PhoneHarness: Harnessing Phone-Use Agents through Mixed GUI, CLI, and Tool Actions

PhoneHarness: Harnessing Phone-Use Agents through Mixed GUI, CLI, and Tool Actions

PhoneHarness:通过混合 GUI、CLI 和工具操作驾驭手机智能体

Abstract: Phone agents are increasingly expected to complete real mobile workflows rather than merely predict the next screen action. However, much of the current mobile-agent literature still evaluates agents primarily as GUI controllers that observe a screen, emit taps and swipes, and are scored by target app state. Real phone-use tasks are broader: they require deciding when to use app GUIs, device-side commands, or structured tools, while leaving evidence that the intended side effect actually occurred.

摘要: 人们对手机智能体的期望已不再仅仅是预测下一个屏幕动作,而是完成真实的移动端工作流。然而,目前大多数关于移动智能体的文献仍主要将其评估为 GUI 控制器,即通过观察屏幕、发出点击和滑动指令,并根据目标应用的状态进行评分。真实的手机使用任务更为广泛:它们需要智能体决定何时使用应用 GUI、设备端命令或结构化工具,同时还要留下证据证明预期的副作用确实已经发生。
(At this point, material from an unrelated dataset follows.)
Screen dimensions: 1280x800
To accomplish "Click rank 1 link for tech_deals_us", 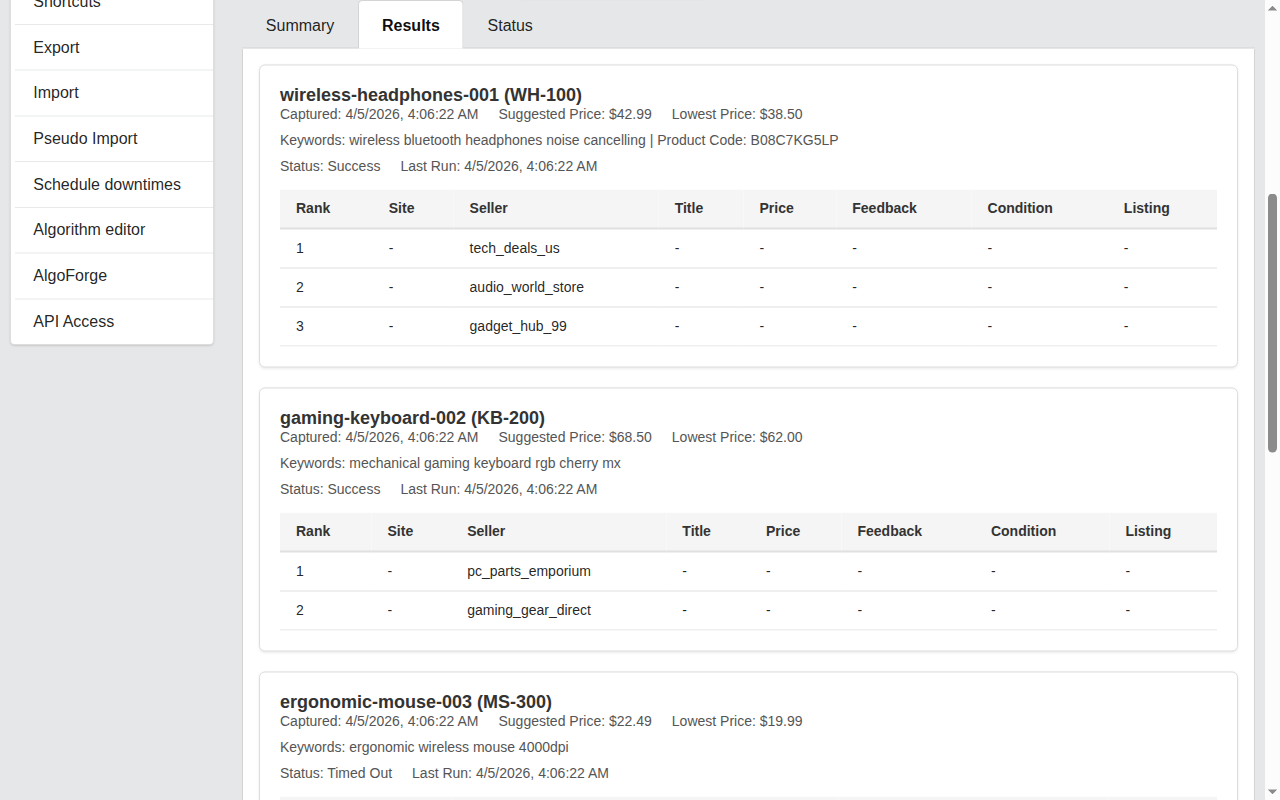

We introduce PhoneHarness, a mixed-action benchmark and execution harness for studying phone-use agents on verifiable mobile workflows. PhoneHarness runs a device-side agent loop over GUI, CLI, and host-side tool actions, combining deterministic action routing with bounded GUI delegation and auditable execution traces. Its benchmark, PhoneHarness Bench, evaluates whether agents complete tasks with observable side effects, not only whether they produce plausible final answers.

我们推出了 PhoneHarness,这是一个用于研究可验证移动工作流中手机智能体的混合动作基准测试与执行框架。PhoneHarness 在 GUI、CLI 和主机端工具操作之上运行设备端智能体循环,将确定性动作路由与受限的 GUI 委托及可审计的执行轨迹相结合。其基准测试 PhoneHarness Bench 不仅评估智能体是否能给出合理的最终答案,还评估其是否能完成具有可观察副作用的任务。

On the annotated evaluation split, PhoneHarness reaches a 75.0% pass rate, outperforming the strongest non-PhoneHarness settings by 12.9 percentage points. PhoneHarness and PhoneHarness Bench therefore play distinct but mutually dependent roles: the harness makes mixed phone workflows executable, while the benchmark measures whether agents can use that harness reliably and safely. Our findings suggest that reliable phone automation depends on action-surface routing and verifiable execution, not only visual GUI control.

在标注的评估集上,PhoneHarness 的通过率达到了 75.0%,比最强的非 PhoneHarness 设置高出 12.9 个百分点。因此,PhoneHarness 和 PhoneHarness Bench 发挥着不同但相互依赖的作用:前者使混合手机工作流变得可执行,而后者则衡量智能体能否可靠且安全地使用该框架。我们的研究结果表明,可靠的手机自动化依赖于动作表面的路由和可验证的执行,而不仅仅是视觉 GUI 控制。